Poppy wreath stolen from Cambridge cemetery
A poppy wreath was stolen today from a Cambridge cemetery - just 15 minutes after it was laid today, (Wednesday, November 11).
Rev'd Margaret Widdess placed the wreath on a war grave in Mill Road Cemetery during the 11am Act of Remembrance.
But after a short walk around the cemetery with her husband she returned to discover it had disappeared.
Rev'd Margaret said: “We are sorry for the person whose strong feelings led them to remove the wreath for reasons unknown to us. Their action does nothing to diminish the impact of the wars and their dead, or the work of the Friends of Mill Road Cemetery History Group in researching and drawing attention to those commemorated in the cemetery."
She added: “We had decided on a very low key event this year due to the regulations. Sometimes we have had a short service and people reading out names but we couldn't arrange to have anything like that this year. So in the end we just laid the wreath and we left a card on it saying it was laid by the Friends of Mill Road Cemetery and the parishes committee.
"After we laid the wreath my husband and I went to walk around the cemetery. Within 15 minutes we were walking back down past it and the wreath had gone. We asked one or two people whether they had seen anything. We looked at graves nearby, looked in bins, but couldn’t find it.
"For many years now we have laid a wreath it has never disappeared before and when people leave floral tributes in graves or under trees they never disappear. This photo is the only record we have of it now.

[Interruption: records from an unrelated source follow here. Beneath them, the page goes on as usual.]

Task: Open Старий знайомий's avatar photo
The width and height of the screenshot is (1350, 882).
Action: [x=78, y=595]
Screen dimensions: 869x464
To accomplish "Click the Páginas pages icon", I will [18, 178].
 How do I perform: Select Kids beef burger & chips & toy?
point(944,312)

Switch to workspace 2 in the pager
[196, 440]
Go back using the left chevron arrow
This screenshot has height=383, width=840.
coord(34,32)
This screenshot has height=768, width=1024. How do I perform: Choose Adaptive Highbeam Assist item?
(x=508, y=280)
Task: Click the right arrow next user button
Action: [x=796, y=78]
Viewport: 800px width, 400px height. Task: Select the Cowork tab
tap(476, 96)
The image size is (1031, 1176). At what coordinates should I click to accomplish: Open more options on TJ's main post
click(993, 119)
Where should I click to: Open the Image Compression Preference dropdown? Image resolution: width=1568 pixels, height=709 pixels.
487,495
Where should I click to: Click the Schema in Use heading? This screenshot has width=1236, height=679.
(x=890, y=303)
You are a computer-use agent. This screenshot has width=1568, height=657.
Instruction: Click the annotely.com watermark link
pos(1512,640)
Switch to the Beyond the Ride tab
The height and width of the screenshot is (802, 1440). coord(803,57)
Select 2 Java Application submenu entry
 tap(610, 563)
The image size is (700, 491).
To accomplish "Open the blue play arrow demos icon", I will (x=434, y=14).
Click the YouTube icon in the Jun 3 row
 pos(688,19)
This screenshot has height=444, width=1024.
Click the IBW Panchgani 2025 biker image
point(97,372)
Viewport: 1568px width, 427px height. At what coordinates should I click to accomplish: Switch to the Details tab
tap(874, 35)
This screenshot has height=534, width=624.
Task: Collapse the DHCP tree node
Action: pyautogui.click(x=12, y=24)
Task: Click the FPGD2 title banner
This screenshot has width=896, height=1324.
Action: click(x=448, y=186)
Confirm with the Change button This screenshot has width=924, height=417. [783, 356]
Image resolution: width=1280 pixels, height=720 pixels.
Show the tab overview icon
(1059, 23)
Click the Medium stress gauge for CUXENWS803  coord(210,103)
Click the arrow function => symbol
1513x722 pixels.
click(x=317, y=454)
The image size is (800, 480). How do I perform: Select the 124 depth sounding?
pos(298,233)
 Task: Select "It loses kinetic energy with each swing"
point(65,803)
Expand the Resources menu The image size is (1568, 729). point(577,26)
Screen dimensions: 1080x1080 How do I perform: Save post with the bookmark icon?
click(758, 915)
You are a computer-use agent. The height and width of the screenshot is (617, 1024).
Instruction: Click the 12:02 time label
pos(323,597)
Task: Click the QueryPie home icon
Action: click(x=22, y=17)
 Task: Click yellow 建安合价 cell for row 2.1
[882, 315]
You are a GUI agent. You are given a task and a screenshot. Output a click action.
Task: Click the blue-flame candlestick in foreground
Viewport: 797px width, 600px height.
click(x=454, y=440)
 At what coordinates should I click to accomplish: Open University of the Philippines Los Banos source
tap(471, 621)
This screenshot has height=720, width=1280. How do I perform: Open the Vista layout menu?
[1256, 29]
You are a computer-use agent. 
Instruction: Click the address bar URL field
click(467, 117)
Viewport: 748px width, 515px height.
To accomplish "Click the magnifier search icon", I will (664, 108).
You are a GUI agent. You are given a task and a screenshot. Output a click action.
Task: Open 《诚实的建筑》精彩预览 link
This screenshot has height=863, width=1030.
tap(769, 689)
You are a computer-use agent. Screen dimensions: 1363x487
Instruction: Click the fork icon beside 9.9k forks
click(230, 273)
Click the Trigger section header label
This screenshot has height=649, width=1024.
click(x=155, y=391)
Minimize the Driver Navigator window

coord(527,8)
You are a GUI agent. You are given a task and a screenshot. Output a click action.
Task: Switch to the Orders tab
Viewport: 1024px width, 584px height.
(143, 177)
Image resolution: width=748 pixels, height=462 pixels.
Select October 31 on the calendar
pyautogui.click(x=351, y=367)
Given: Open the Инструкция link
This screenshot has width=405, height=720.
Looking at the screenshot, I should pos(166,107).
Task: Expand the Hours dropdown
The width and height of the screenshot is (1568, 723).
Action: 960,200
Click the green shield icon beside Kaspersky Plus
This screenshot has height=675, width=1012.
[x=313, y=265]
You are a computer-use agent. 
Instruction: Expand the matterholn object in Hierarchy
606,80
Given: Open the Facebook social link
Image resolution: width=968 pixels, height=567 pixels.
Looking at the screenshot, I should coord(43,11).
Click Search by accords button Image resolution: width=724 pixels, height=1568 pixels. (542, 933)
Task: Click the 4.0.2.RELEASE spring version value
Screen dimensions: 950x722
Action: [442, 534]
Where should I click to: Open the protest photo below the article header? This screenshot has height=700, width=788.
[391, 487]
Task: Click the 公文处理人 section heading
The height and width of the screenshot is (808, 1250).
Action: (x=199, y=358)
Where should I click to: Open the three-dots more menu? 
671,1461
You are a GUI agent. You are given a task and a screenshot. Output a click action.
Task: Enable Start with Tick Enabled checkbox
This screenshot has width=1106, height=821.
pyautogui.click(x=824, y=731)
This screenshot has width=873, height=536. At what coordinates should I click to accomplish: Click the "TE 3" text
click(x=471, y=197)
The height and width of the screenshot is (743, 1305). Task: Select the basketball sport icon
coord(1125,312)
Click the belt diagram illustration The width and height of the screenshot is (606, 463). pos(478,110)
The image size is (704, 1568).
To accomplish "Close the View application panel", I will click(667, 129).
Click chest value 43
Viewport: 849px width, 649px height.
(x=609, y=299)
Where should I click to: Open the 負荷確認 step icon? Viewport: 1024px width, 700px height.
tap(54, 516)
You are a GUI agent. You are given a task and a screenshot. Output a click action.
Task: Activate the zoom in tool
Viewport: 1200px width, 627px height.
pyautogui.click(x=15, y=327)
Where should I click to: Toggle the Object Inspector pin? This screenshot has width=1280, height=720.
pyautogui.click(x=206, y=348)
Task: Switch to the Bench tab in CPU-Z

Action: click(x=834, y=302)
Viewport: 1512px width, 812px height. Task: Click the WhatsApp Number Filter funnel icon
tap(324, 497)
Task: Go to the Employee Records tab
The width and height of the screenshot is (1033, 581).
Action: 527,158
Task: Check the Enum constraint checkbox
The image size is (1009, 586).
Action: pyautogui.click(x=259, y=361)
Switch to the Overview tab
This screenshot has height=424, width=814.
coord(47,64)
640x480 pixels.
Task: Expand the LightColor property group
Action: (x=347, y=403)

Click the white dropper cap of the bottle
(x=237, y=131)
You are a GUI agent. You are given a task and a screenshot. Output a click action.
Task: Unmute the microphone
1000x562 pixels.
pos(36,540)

"It is most unusual but it is disappointing in this centenary year. It is shocking . We do have upsetting things happen in the cemetery. We have had vandalism in 2019. There was quite a sustained bout of damage to the headstones but I always say to people that death and this time compounded with war arouse very strong emotions in people that it is very difficult to fathom. One has to assume that there is something in their lives that has disturbed them greatly or makes them very angry and that the cemetery is somewhere they feel they can take it out on really. Which does not make it any less upsetting but we try to be less judgemental. We can be disappointed that it happened but some of our distress should be for people who feel sodisturbed that they do a thing like that.”
The wreath was laid on the grave of Captain Arthur Reginald Chapman who died aged 53 on September 16, 1940.
He was Captain 101508 of the 118 Lt A.A. Battery, Royal Artillery. Arthur was the son of Arthur and Susan Chapman of Cambridge and the husband of Blanche Isabel of Torquay.